> _Assignment_
Restate the entries word for word, omitting nothing.

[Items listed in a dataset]
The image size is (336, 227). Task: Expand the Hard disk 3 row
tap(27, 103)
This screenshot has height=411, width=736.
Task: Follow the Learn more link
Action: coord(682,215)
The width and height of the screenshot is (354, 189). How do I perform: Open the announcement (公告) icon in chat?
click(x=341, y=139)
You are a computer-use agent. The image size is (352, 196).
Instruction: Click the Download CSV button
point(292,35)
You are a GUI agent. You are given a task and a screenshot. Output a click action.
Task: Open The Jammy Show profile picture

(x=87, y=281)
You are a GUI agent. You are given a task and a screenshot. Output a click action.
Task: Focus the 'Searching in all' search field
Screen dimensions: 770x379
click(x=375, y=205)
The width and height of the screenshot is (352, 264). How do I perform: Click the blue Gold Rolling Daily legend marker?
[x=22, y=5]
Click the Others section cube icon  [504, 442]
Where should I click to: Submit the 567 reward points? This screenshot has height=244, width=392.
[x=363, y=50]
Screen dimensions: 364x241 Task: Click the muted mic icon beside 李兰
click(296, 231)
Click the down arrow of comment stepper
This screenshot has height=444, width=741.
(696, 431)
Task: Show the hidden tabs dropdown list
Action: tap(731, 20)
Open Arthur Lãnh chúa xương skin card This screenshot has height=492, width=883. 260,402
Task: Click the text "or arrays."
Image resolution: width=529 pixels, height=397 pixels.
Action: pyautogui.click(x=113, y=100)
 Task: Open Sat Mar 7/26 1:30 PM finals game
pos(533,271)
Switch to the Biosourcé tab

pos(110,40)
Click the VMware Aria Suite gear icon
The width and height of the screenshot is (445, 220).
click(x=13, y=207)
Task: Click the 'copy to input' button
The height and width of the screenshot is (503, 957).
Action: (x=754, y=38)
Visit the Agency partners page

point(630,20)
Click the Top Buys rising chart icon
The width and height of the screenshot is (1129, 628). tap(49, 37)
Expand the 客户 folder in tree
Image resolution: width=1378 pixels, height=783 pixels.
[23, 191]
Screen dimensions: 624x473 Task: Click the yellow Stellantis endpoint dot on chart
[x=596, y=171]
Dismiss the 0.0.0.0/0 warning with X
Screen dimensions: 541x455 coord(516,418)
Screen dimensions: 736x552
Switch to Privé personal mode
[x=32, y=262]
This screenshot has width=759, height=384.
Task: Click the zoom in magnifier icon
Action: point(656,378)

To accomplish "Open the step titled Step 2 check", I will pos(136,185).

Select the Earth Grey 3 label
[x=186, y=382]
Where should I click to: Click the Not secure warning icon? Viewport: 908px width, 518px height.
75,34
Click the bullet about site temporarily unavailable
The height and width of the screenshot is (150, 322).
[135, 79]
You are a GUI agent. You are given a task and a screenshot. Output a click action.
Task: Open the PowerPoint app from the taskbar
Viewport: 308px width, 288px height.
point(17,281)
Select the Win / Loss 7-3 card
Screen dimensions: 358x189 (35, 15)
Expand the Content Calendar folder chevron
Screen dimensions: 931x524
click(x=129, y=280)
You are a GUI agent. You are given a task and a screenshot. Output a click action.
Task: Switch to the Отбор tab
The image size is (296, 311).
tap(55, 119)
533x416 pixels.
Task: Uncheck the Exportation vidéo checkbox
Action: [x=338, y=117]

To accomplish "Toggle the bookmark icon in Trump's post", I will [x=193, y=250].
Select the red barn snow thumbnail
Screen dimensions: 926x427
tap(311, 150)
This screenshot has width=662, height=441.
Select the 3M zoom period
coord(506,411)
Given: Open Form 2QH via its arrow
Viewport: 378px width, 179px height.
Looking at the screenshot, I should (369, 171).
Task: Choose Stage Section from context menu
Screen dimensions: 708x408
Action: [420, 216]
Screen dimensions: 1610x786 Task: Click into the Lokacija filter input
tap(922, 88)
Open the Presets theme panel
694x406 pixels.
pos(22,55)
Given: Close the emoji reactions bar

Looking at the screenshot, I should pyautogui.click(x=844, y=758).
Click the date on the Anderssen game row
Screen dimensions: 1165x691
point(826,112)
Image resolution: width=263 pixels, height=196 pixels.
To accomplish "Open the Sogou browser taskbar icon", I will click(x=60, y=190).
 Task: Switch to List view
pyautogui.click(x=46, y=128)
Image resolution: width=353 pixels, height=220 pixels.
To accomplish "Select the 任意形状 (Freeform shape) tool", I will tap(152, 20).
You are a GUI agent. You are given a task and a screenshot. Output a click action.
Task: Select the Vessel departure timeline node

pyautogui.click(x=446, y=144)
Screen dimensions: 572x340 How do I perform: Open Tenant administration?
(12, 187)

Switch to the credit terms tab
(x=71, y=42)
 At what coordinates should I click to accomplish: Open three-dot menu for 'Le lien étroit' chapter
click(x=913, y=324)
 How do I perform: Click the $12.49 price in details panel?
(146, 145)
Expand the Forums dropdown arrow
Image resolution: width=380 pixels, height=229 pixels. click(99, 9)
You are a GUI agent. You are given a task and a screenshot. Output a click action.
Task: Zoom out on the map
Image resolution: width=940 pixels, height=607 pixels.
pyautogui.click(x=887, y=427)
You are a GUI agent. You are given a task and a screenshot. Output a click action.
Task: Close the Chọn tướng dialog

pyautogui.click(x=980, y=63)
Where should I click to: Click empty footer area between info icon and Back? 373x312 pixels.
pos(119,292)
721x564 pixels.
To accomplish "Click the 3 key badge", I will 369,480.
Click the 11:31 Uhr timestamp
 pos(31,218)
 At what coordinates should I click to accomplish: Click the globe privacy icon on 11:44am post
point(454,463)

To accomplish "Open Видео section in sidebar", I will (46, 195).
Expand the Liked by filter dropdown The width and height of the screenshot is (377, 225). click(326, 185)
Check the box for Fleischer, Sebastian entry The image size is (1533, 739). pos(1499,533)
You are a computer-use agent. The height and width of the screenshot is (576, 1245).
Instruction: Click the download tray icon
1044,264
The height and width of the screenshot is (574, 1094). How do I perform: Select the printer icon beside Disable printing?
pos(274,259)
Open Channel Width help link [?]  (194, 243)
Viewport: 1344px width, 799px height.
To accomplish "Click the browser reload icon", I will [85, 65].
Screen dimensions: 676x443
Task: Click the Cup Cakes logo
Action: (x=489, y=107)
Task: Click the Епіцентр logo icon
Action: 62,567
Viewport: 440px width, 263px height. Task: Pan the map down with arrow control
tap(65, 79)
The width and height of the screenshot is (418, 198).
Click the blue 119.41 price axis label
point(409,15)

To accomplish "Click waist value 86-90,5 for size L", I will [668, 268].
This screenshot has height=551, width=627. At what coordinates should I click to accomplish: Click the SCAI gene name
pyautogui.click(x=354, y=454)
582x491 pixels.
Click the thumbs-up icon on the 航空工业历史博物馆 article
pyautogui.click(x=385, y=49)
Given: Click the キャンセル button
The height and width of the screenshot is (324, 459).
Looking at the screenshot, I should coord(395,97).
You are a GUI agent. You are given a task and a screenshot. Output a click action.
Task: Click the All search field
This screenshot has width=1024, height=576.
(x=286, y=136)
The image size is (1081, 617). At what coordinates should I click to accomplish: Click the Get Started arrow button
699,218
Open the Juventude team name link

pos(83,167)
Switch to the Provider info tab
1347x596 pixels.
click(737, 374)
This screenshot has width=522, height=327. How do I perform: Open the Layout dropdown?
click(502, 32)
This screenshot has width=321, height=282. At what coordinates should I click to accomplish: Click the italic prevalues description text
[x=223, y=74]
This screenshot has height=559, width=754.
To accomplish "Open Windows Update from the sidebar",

> _Solved exercise_
The image size is (336, 227). Task: Expand the Hard disk 3 row
tap(27, 103)
This screenshot has height=411, width=736.
Task: Follow the Learn more link
Action: coord(682,215)
The width and height of the screenshot is (354, 189). How do I perform: Open the announcement (公告) icon in chat?
click(x=341, y=139)
You are a computer-use agent. The image size is (352, 196).
Instruction: Click the Download CSV button
point(292,35)
You are a GUI agent. You are given a task and a screenshot. Output a click action.
Task: Open The Jammy Show profile picture

(x=87, y=281)
You are a GUI agent. You are given a task and a screenshot. Output a click action.
Task: Focus the 'Searching in all' search field
Screen dimensions: 770x379
click(x=375, y=205)
The width and height of the screenshot is (352, 264). How do I perform: Click the blue Gold Rolling Daily legend marker?
[x=22, y=5]
Click the Others section cube icon  [504, 442]
Where should I click to: Submit the 567 reward points? This screenshot has height=244, width=392.
[x=363, y=50]
Screen dimensions: 364x241 Task: Click the muted mic icon beside 李兰
click(296, 231)
Click the down arrow of comment stepper
This screenshot has height=444, width=741.
(696, 431)
Task: Show the hidden tabs dropdown list
Action: tap(731, 20)
Open Arthur Lãnh chúa xương skin card This screenshot has height=492, width=883. 260,402
Task: Click the text "or arrays."
Image resolution: width=529 pixels, height=397 pixels.
Action: pyautogui.click(x=113, y=100)
 Task: Open Sat Mar 7/26 1:30 PM finals game
pos(533,271)
Switch to the Biosourcé tab

pos(110,40)
Click the VMware Aria Suite gear icon
The width and height of the screenshot is (445, 220).
click(x=13, y=207)
Task: Click the 'copy to input' button
The height and width of the screenshot is (503, 957).
Action: (x=754, y=38)
Visit the Agency partners page

point(630,20)
Click the Top Buys rising chart icon
The width and height of the screenshot is (1129, 628). tap(49, 37)
Expand the 客户 folder in tree
Image resolution: width=1378 pixels, height=783 pixels.
[23, 191]
Screen dimensions: 624x473 Task: Click the yellow Stellantis endpoint dot on chart
[x=596, y=171]
Dismiss the 0.0.0.0/0 warning with X
Screen dimensions: 541x455 coord(516,418)
Screen dimensions: 736x552
Switch to Privé personal mode
[x=32, y=262]
This screenshot has width=759, height=384.
Task: Click the zoom in magnifier icon
Action: point(656,378)

To accomplish "Open the step titled Step 2 check", I will pos(136,185).

Select the Earth Grey 3 label
[x=186, y=382]
Where should I click to: Click the Not secure warning icon? Viewport: 908px width, 518px height.
75,34
Click the bullet about site temporarily unavailable
The height and width of the screenshot is (150, 322).
[135, 79]
You are a GUI agent. You are given a task and a screenshot. Output a click action.
Task: Open the PowerPoint app from the taskbar
Viewport: 308px width, 288px height.
point(17,281)
Select the Win / Loss 7-3 card
Screen dimensions: 358x189 (35, 15)
Expand the Content Calendar folder chevron
Screen dimensions: 931x524
click(x=129, y=280)
You are a GUI agent. You are given a task and a screenshot. Output a click action.
Task: Switch to the Отбор tab
The image size is (296, 311).
tap(55, 119)
533x416 pixels.
Task: Uncheck the Exportation vidéo checkbox
Action: [x=338, y=117]

To accomplish "Toggle the bookmark icon in Trump's post", I will [x=193, y=250].
Select the red barn snow thumbnail
Screen dimensions: 926x427
tap(311, 150)
This screenshot has width=662, height=441.
Select the 3M zoom period
coord(506,411)
Given: Open Form 2QH via its arrow
Viewport: 378px width, 179px height.
Looking at the screenshot, I should (369, 171).
Task: Choose Stage Section from context menu
Screen dimensions: 708x408
Action: [420, 216]
Screen dimensions: 1610x786 Task: Click into the Lokacija filter input
tap(922, 88)
Open the Presets theme panel
694x406 pixels.
pos(22,55)
Given: Close the emoji reactions bar

Looking at the screenshot, I should pyautogui.click(x=844, y=758).
Click the date on the Anderssen game row
Screen dimensions: 1165x691
point(826,112)
Image resolution: width=263 pixels, height=196 pixels.
To accomplish "Open the Sogou browser taskbar icon", I will click(x=60, y=190).
 Task: Switch to List view
pyautogui.click(x=46, y=128)
Image resolution: width=353 pixels, height=220 pixels.
To accomplish "Select the 任意形状 (Freeform shape) tool", I will tap(152, 20).
You are a GUI agent. You are given a task and a screenshot. Output a click action.
Task: Select the Vessel departure timeline node

pyautogui.click(x=446, y=144)
Screen dimensions: 572x340 How do I perform: Open Tenant administration?
(12, 187)

Switch to the credit terms tab
(x=71, y=42)
 At what coordinates should I click to accomplish: Open three-dot menu for 'Le lien étroit' chapter
click(x=913, y=324)
 How do I perform: Click the $12.49 price in details panel?
(146, 145)
Expand the Forums dropdown arrow
Image resolution: width=380 pixels, height=229 pixels. click(99, 9)
You are a GUI agent. You are given a task and a screenshot. Output a click action.
Task: Zoom out on the map
Image resolution: width=940 pixels, height=607 pixels.
pyautogui.click(x=887, y=427)
You are a GUI agent. You are given a task and a screenshot. Output a click action.
Task: Close the Chọn tướng dialog

pyautogui.click(x=980, y=63)
Where should I click to: Click empty footer area between info icon and Back? 373x312 pixels.
pos(119,292)
721x564 pixels.
To accomplish "Click the 3 key badge", I will 369,480.
Click the 11:31 Uhr timestamp
 pos(31,218)
 At what coordinates should I click to accomplish: Click the globe privacy icon on 11:44am post
point(454,463)

To accomplish "Open Видео section in sidebar", I will (46, 195).
Expand the Liked by filter dropdown The width and height of the screenshot is (377, 225). click(326, 185)
Check the box for Fleischer, Sebastian entry The image size is (1533, 739). pos(1499,533)
You are a computer-use agent. The height and width of the screenshot is (576, 1245).
Instruction: Click the download tray icon
1044,264
The height and width of the screenshot is (574, 1094). How do I perform: Select the printer icon beside Disable printing?
pos(274,259)
Open Channel Width help link [?]  (194, 243)
Viewport: 1344px width, 799px height.
To accomplish "Click the browser reload icon", I will [85, 65].
Screen dimensions: 676x443
Task: Click the Cup Cakes logo
Action: (x=489, y=107)
Task: Click the Епіцентр logo icon
Action: 62,567
Viewport: 440px width, 263px height. Task: Pan the map down with arrow control
tap(65, 79)
The width and height of the screenshot is (418, 198).
Click the blue 119.41 price axis label
point(409,15)

To accomplish "Click waist value 86-90,5 for size L", I will [668, 268].
This screenshot has height=551, width=627. At what coordinates should I click to accomplish: Click the SCAI gene name
pyautogui.click(x=354, y=454)
582x491 pixels.
Click the thumbs-up icon on the 航空工业历史博物馆 article
pyautogui.click(x=385, y=49)
Given: Click the キャンセル button
The height and width of the screenshot is (324, 459).
Looking at the screenshot, I should coord(395,97).
You are a GUI agent. You are given a task and a screenshot. Output a click action.
Task: Click the All search field
This screenshot has width=1024, height=576.
(x=286, y=136)
The image size is (1081, 617). At what coordinates should I click to accomplish: Click the Get Started arrow button
699,218
Open the Juventude team name link

pos(83,167)
Switch to the Provider info tab
1347x596 pixels.
click(737, 374)
This screenshot has width=522, height=327. How do I perform: Open the Layout dropdown?
click(502, 32)
This screenshot has width=321, height=282. At what coordinates should I click to accomplish: Click the italic prevalues description text
[x=223, y=74]
This screenshot has height=559, width=754.
To accomplish "Open Windows Update from the sidebar",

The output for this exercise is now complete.